Page last updated at 11:39 GMT, Sunday, 27 July 2008 12:39 UK

Ahmedabad in shock after blasts

By Zubair Ahmed
BBC News, Ahmedabad

Relatives and friends carry two bodies of blast victims for cremation in Ahmedabad
Ahmedabad is a city in shock

At the swanky airport building there is no indication that Ahmedabad is under siege, despite the fact that, on Saturday, 17 bombs exploded within minutes of each other, killing dozens of people.

Four of those bombs struck hospitals in the city.

Only after driving into the city itself does one appreciate the enormity of what happened here.

Lorries full of paramilitary forces, police patrols and checkpoints are everywhere. It feels like the city is going to war.

Ahmedabad is in complete shock. Police vehicles are the main moving objects on its wide streets - residents are staying indoors.

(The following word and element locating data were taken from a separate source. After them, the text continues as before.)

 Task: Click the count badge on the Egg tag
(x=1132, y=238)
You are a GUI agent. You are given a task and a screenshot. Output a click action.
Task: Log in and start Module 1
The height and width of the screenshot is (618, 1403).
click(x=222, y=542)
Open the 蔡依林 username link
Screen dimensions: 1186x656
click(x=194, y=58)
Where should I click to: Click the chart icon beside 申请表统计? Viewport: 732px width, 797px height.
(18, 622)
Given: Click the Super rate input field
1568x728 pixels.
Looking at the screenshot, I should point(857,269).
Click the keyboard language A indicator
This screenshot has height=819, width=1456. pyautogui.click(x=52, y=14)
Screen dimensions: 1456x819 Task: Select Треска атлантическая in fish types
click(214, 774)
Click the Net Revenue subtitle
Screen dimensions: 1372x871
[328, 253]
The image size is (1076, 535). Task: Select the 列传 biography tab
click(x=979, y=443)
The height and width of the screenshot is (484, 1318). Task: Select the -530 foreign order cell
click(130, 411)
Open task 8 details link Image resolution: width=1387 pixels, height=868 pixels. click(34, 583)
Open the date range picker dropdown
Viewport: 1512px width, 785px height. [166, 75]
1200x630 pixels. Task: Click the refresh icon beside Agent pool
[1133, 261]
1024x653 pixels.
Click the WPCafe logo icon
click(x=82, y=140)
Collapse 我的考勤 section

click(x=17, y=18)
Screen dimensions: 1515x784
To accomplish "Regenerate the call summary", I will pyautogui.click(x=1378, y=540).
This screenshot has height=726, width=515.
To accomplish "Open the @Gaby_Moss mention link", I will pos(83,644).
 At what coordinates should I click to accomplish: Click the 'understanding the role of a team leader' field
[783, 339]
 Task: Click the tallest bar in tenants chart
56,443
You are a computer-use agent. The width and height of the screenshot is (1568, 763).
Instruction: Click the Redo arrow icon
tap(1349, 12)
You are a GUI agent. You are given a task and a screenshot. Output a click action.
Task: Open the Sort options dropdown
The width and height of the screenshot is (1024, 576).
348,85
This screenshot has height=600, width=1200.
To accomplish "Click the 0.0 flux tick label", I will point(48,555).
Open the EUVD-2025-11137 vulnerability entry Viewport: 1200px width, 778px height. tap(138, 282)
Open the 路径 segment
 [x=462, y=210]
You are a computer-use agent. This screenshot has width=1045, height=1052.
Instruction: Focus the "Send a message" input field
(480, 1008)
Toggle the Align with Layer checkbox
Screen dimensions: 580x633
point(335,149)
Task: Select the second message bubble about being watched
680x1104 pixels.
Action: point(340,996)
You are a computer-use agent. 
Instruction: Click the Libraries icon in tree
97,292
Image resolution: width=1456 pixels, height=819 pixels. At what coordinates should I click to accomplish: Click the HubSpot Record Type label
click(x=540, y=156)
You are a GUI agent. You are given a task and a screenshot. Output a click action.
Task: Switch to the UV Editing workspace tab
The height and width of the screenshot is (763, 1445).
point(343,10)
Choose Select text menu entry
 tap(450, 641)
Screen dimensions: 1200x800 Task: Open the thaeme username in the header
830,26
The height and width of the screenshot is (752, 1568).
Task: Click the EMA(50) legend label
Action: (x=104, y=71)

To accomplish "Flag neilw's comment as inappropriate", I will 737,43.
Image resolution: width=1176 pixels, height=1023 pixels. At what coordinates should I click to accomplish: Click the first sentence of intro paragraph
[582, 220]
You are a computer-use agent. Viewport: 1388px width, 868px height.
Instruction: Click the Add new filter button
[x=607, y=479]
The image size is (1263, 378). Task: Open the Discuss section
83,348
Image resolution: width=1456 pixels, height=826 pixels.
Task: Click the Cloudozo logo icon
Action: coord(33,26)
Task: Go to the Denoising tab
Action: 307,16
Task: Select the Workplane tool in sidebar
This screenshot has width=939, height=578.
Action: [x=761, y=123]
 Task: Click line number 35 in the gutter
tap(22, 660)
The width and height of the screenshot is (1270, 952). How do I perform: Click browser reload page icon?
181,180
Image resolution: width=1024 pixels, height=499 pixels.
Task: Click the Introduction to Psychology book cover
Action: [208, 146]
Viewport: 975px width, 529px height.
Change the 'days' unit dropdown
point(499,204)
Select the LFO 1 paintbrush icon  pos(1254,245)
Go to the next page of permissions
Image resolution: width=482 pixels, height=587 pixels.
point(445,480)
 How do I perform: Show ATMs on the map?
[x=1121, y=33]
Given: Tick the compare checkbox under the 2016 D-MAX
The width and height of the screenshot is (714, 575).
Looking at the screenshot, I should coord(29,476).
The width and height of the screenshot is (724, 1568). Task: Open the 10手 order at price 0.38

But the city's hospitals bear the marks of the bomb attacks.

'A deafening sound'

The foundations of the Civil Hospital, one of the biggest government medical establishments in the country, were shaken on Saturday evening when two bombs went off in quick succession, killing 15 people on the spot.

Map of Ahmedabad

The deputy superintendent of the hospital, KN Meheria, is still shaken. He was inside the trauma ward attending to the wounded in the previous blasts when the two bombs exploded.

"I have never seen bombs going off in hospital," he says, shaking his head.

"There was a deafening sound from just outside the hospital, when I came out I saw flames leaping out of the vehicles parked just outside the trauma ward."

Laxman Dev Chudasma is one of dozens being treated for injuries following the blasts.

"I was carrying a man who was badly injured in the first round of blasts," he says.

"Just when I was entering the hospital gate there were explosions and then I saw people running away in shock.

"I lay on the ground, but I knew I had been hit by shrapnel."

Mr Chudasama does not know what happened to the man he was taking to hospital.

Bharat Bhai was badly burned in the explosions.

The relatives of the injured were angry, very angry. One of them said foreign hands were out to destabilise the country

"My clothes were on fire," he says, still writhing in pain. "I have burn injuries all over my body."

The wounded men and women have been put in a large hall, which is crammed with their relatives and friends.

Medical staff run from one end of the hall to the other depending on who needs more attention.

The relatives of the injured are angry, very angry.

One of them says foreign hands are out to destabilise the country.

He says Indian Muslims are being used to carry out the attacks but the plans are being made outside India.

His sentiments are echoed by many in the hall.

Fears of retaliation

There is palpable tension in some parts of the city.

Crowd gathers round scene of one of blasts
Makeshift devices appear to have been hidden in everyday items

Six years ago it was in Ahmedabad that many Muslims were killed in violence which was seen as retaliation for the killings of about 60 Hindu pilgrims in Godhra, Gujarat.

Muslims now fear there might be retaliatory attacks against them.

But so far there are no signs of a backlash. State chief minister Narendra Modi and other leaders have appealed for calm and it seems people are listening.

The police headquarters look like a garrison. Units of the Rapid Action Force are on standby here.

The city's joint police commissioner, HP Singh, says they still did not know who was behind these blasts or their motive.

But investigators are working on leads, following the discovery that the registration numbers of the two vehicles used in the hospital attacks were fake.

Mr Singh confirms that an e-mail sent to some media outlets five minutes before the blasts originated in Mumbai (Bombay).

The anti-terrorism squad in Mumbai has since raided several places where they believe suspected militants could be hiding.